The bomb attacks in London overshadowed the summit
Some commentators see grounds for modest optimism following the meeting.
For France's Le Figaro, the summit came to be dominated by the issue of terrorism.
"The priorities initially set by Tony Blair - aid to Africa and climate change - were relegated to the background," the paper says.
Although the G8 leaders closed ranks and proclaimed their solidarity following the London attacks, "nevertheless, the momentum was considerably checked".
But one positive outcome Mr Blair can point to, the paper adds, is his "fine victory" in securing a $50bn increase in aid for developing countries.
'Africa will have to wait'
Liberation, however, is less sure of what benefits the summit will deliver for those countries, many of them in Africa.
In what the paper describes as its "optimistic version" of events, the continent can reflect on the fact that "for the first time in the history of the G8, it was at the centre of the world".
But the paper also offers a gloomier interpretation.
"Africa will have to wait," it says. "G8's answers are light-years away from the Africans' hopes."
In Germany, Die Welt doubts whether the summit really provided "the breakthrough in the struggle against poverty" its participants may wish to claim.
It is still too early, the paper says, to determine "whether the powerful are indeed serious about their aid for Africa".
But Sueddeutsche Zeitung prefers to focus on what it sees as the summit's achievements.

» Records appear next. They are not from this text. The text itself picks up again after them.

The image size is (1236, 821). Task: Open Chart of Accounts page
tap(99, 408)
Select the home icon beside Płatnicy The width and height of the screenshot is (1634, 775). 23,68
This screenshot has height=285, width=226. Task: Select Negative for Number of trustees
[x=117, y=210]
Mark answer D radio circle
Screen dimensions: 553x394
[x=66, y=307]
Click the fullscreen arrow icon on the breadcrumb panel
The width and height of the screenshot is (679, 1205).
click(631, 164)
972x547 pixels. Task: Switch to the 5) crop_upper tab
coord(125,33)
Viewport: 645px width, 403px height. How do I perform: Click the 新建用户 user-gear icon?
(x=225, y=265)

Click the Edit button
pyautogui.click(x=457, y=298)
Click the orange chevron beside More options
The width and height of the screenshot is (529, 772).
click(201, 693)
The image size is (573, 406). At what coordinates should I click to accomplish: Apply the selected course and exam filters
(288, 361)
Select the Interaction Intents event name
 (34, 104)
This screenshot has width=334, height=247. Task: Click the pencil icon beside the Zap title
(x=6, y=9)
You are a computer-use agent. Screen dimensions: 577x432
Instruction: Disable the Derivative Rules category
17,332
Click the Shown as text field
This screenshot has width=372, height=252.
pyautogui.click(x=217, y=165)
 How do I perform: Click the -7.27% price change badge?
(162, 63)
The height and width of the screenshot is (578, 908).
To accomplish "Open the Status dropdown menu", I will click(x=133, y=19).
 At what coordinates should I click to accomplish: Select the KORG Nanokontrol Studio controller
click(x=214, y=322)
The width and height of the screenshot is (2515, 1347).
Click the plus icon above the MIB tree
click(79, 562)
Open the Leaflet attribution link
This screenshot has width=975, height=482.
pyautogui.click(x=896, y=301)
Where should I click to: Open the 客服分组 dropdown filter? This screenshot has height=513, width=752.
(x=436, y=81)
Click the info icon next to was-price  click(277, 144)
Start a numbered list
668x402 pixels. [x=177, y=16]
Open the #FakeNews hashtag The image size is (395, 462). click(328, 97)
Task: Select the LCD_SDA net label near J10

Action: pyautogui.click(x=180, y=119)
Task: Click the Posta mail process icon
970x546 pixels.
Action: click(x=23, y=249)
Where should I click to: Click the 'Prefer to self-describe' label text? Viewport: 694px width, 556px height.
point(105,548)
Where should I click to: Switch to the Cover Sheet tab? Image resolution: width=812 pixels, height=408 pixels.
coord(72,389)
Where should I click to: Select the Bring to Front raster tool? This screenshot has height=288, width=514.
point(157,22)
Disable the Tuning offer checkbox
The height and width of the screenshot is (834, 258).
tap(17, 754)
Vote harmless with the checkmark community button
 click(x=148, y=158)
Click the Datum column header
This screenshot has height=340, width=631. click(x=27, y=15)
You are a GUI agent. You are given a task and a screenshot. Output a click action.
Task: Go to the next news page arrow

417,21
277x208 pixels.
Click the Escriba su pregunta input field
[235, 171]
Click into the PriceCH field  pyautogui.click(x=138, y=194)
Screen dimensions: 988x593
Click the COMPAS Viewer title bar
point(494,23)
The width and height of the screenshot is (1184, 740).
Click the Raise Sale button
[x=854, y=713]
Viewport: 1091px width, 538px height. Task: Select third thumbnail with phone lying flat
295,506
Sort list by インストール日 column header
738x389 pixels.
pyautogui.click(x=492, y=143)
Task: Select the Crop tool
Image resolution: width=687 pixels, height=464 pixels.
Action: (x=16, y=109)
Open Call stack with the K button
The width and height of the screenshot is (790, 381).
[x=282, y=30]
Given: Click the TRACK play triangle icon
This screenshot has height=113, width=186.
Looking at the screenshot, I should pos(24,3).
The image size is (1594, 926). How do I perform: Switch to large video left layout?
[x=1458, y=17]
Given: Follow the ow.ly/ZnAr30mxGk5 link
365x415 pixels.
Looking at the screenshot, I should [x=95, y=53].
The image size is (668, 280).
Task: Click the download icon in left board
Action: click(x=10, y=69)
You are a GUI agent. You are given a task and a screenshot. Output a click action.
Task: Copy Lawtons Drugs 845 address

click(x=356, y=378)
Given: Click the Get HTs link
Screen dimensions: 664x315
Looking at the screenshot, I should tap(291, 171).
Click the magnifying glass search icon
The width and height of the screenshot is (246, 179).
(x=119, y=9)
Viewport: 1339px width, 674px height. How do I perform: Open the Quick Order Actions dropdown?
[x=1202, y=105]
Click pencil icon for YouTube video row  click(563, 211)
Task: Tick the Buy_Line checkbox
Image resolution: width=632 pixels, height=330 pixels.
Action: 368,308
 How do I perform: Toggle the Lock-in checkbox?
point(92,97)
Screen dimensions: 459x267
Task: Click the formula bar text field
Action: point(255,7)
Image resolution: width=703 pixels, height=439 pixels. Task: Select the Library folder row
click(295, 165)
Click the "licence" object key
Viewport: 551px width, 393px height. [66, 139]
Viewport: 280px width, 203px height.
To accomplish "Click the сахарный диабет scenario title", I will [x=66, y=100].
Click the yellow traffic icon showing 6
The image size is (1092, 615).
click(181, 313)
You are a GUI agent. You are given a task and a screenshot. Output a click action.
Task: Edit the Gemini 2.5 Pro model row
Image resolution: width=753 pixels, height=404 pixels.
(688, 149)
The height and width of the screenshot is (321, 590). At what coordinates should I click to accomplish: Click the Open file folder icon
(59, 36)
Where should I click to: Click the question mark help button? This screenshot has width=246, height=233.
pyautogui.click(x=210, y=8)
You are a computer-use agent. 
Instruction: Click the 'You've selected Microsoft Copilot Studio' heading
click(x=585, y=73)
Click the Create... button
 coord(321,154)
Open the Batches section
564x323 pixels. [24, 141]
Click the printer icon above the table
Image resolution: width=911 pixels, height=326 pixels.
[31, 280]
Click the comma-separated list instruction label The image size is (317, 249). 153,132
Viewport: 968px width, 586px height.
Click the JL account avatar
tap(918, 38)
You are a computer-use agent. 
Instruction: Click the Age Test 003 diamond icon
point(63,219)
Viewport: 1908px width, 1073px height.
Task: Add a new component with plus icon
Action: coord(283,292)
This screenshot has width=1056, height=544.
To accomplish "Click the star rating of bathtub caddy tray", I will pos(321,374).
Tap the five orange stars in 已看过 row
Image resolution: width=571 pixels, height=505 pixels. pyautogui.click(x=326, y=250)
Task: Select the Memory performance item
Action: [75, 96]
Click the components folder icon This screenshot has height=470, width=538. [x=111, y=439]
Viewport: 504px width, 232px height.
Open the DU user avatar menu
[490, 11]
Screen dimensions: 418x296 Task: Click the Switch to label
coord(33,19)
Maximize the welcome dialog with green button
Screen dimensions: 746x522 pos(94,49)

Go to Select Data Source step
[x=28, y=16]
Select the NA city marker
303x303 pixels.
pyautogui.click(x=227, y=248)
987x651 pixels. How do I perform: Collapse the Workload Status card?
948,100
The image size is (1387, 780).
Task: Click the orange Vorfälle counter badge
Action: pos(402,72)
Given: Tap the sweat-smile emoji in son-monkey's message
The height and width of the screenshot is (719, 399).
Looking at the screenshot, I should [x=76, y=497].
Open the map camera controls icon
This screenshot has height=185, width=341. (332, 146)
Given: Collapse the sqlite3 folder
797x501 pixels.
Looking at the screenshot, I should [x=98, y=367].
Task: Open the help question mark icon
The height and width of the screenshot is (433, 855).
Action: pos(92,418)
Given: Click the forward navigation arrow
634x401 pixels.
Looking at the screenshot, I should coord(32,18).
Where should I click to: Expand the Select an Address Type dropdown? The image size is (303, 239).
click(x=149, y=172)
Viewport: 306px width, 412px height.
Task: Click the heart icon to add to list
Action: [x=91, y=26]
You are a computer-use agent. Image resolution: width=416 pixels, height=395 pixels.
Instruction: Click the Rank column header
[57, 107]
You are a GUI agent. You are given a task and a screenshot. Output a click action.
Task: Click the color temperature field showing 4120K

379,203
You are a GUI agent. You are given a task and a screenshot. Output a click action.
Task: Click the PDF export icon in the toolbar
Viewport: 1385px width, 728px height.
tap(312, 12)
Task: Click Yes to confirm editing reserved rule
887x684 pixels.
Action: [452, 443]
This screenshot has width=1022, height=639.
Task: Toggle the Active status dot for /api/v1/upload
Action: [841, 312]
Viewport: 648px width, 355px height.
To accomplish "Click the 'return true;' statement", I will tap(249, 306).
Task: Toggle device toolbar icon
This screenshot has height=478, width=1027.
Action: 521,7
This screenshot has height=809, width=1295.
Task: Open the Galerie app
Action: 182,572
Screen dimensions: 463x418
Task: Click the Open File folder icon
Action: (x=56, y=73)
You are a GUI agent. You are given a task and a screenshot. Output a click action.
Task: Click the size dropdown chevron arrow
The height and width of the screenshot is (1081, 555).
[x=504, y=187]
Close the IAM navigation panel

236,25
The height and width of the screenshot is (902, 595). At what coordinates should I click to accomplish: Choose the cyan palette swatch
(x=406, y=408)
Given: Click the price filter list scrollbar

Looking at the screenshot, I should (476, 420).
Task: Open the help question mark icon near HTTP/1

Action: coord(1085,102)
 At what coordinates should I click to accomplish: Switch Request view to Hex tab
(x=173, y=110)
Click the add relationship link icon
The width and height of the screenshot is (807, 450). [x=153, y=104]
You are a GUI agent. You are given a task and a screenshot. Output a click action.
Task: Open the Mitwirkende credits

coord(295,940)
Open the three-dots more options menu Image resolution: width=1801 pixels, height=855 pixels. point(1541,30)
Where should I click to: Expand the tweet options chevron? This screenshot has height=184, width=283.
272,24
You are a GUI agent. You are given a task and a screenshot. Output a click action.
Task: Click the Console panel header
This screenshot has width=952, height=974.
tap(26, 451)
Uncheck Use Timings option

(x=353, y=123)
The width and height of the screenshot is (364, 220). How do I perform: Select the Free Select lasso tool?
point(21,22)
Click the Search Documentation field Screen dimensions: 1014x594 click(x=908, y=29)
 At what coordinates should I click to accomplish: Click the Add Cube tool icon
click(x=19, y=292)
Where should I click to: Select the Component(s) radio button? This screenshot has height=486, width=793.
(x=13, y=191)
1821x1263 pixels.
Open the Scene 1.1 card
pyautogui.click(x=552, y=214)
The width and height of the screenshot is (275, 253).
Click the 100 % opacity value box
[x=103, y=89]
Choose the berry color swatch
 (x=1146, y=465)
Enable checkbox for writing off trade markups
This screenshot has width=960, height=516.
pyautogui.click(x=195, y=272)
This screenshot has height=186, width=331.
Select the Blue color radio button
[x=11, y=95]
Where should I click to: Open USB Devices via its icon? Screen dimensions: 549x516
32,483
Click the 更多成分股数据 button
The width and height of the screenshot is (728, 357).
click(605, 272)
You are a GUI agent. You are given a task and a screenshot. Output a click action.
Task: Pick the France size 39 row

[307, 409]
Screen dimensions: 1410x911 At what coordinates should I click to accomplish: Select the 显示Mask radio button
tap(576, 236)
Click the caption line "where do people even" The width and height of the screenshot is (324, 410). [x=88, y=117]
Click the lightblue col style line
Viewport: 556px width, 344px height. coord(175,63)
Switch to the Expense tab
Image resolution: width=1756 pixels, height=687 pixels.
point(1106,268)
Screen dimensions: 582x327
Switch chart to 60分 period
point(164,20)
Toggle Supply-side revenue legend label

"For the first time, "the paper says, "President Bush acknowledged at an international forum that the changes in climate are scientifically undisputed."
More important than that, it adds, was the message of unity sent out by G8 leaders.
"We have understood. We cannot afford petty quarrels when our opponents are threatening us with bombs."
For papers in Japan, the terrorist threat is simply too serious to ignore. Most editorials concentrate on the London bombings, leaving precious little space for other topics.
Mainichi Shimbun is among the very few to offer comment on the summit.
It welcomes Mr Bush's pledge to eliminate farm subsidies and says "progress surpassed expectations" on climate change.
But that topic draws a cooler response from Nihon Keizai Shimbun, which blames the "unfortunate" and "stubborn" US rejection of the Kyoto protocol for what it sees as a lack of progress.
View from Moscow
Russian papers also argue that the London attacks overshadowed the summit.
"On Thursday morning, "says Moskovsky Komsomolets, "it was immediately clear that the summit was to all intents and purposes wrecked."
The wave of public interest harnessed over the previous week, it adds, "did not quite fizzle out, but it was no longer top of the agenda".
And where Mr Blair failed, the paper argues, is that he was "too far ahead of everyone else".
With Russia due to host next year's summit, it says, "we won't frighten anyone by being too progressive".
Sovetskaya Rossiya also looks ahead to how Moscow will respond when it takes over the presidency of the G8 from Britain.
"Given our bureaucrats' servile ardour," it warns, "one dreads to think what the security arrangements will be."